October 30, 2023, 10:10 AM
HRK
Glad to hear you're still on track, great work and wish you Godspeed as you continue on the path....
October 30, 2023, 10:19 AM
P220 Smudge
quote:
I, I was in control.


AA doesn’t work for people who aren’t out of ideas yet. If you’re happy with your path, then walk it. I just see you charging off into the brambles by yourself and I’m trying to tell you there’s a whole paved walkway here where the rest of us go where you don’t have to walk alone and figure it out for yourself. You don’t have to be terminally unique, but plenty of people do make that choice. Those thoughts about drinking simply don’t go away with time, be it two months or twenty years. There is a known program of action that completely removes all that, I promise you one last time.

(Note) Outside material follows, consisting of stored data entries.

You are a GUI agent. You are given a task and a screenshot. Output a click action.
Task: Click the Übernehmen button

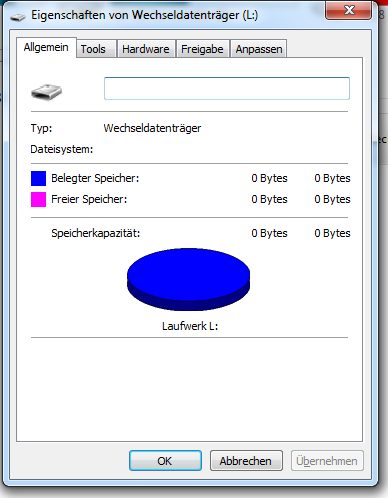pyautogui.click(x=327, y=461)
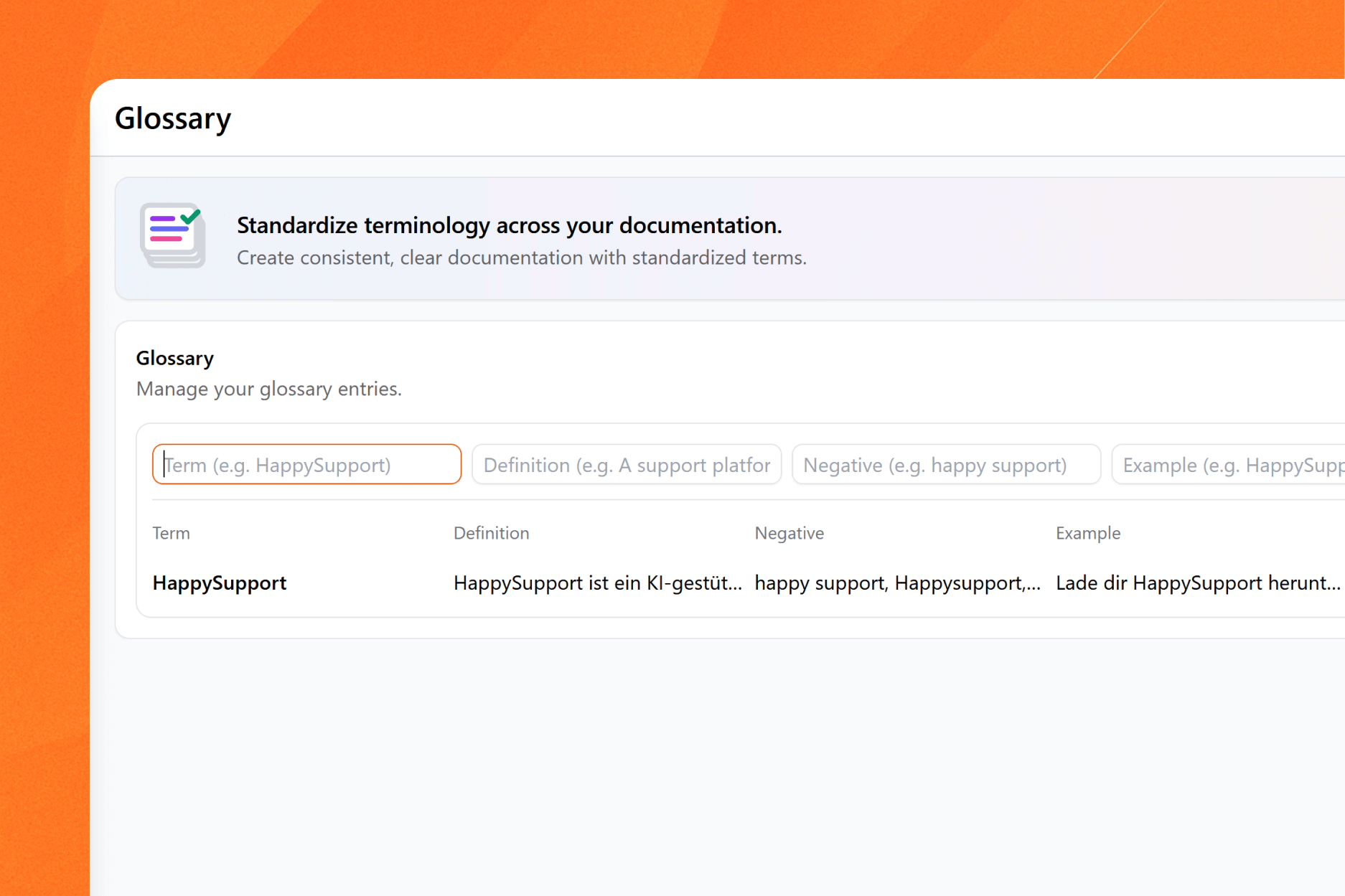Click the glossary document icon in the banner
The image size is (1345, 896).
coord(172,236)
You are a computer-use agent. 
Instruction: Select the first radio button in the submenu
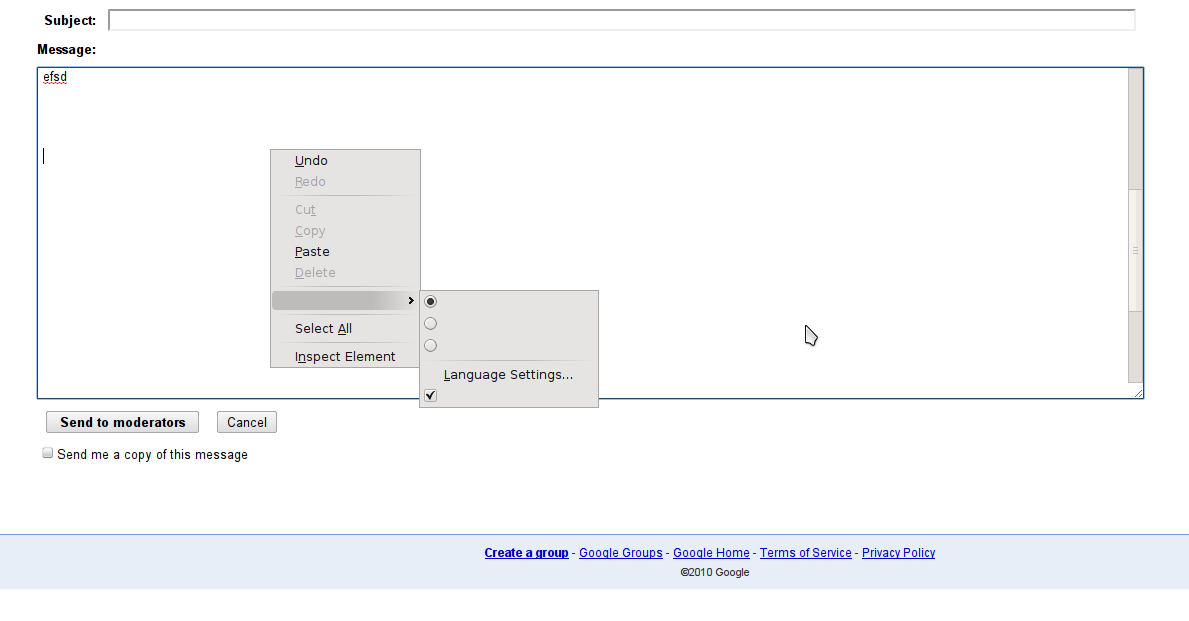click(431, 301)
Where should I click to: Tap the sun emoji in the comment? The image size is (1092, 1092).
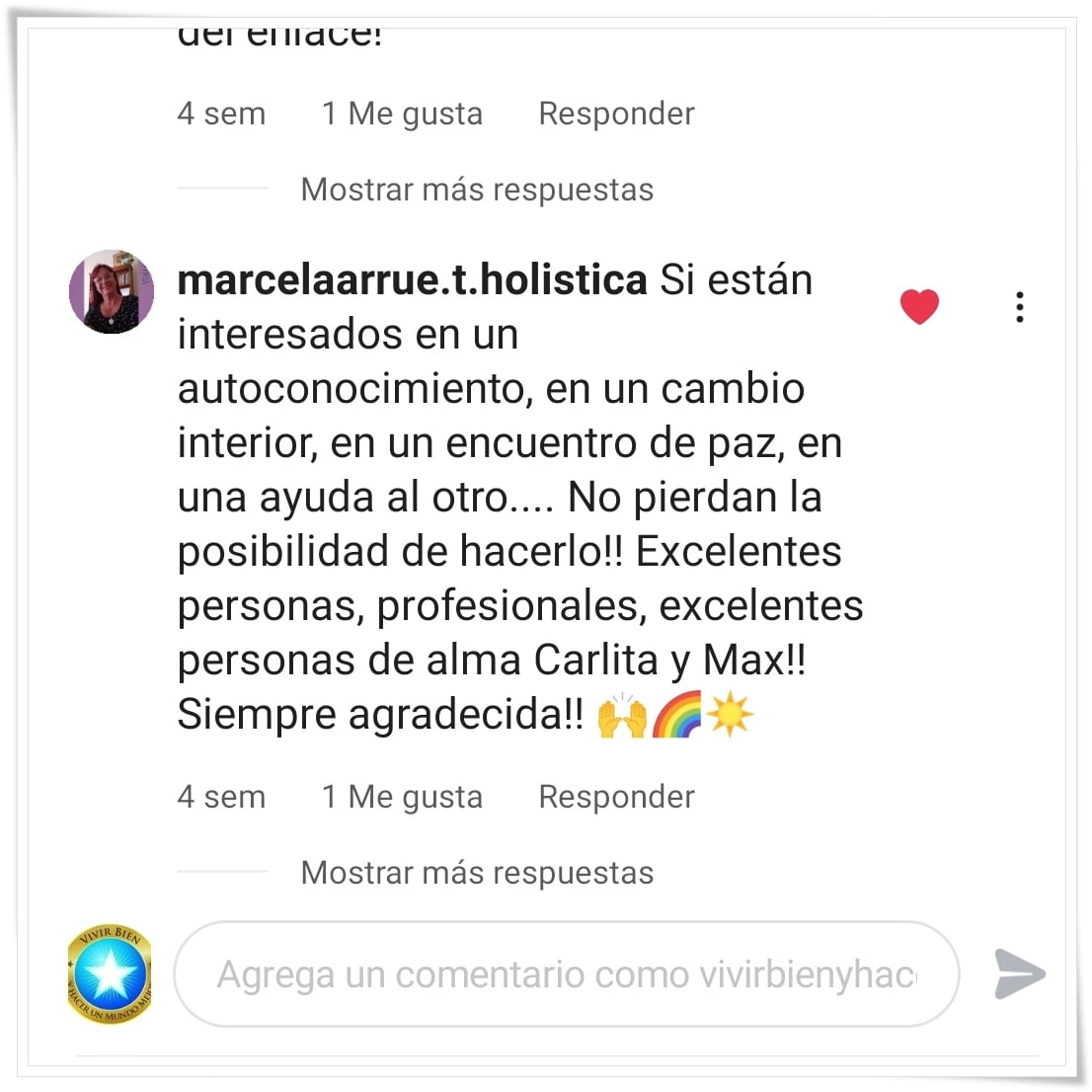[730, 714]
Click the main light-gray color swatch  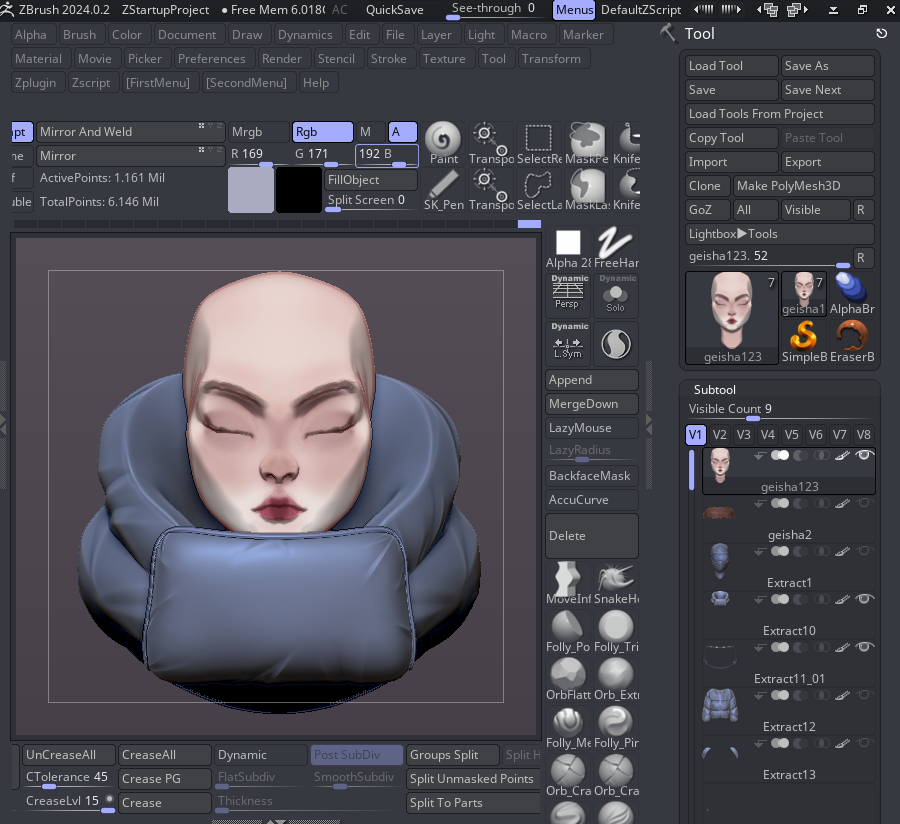(x=249, y=190)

Look, I’ll stay out of your thread and leave it for the people who want the updates. It being distressing to me is my problem and the simple answer is to not read. Good luck.


______________________________________________
Endeavoring to master the subtle art of the grapefruit spoon.
October 30, 2023, 10:36 AM
DanH
Have you thought about trying one of the non-alcoholic beers to take the edge off of the temptation? They've come a long way from that sadness in a can known as O'Douls.
October 30, 2023, 10:38 AM
P220 Smudge
Oh, one last thing.

quote:
Originally posted by DanH:
Have you thought about trying one of the non-alcoholic beers to take the edge off of the temptation? They've come a long way from that sadness in a can known as O'Douls.


Lots of alcoholics relapse on NA stuff. It's well-known. Like throwing gas on embers.


______________________________________________
Endeavoring to master the subtle art of the grapefruit spoon.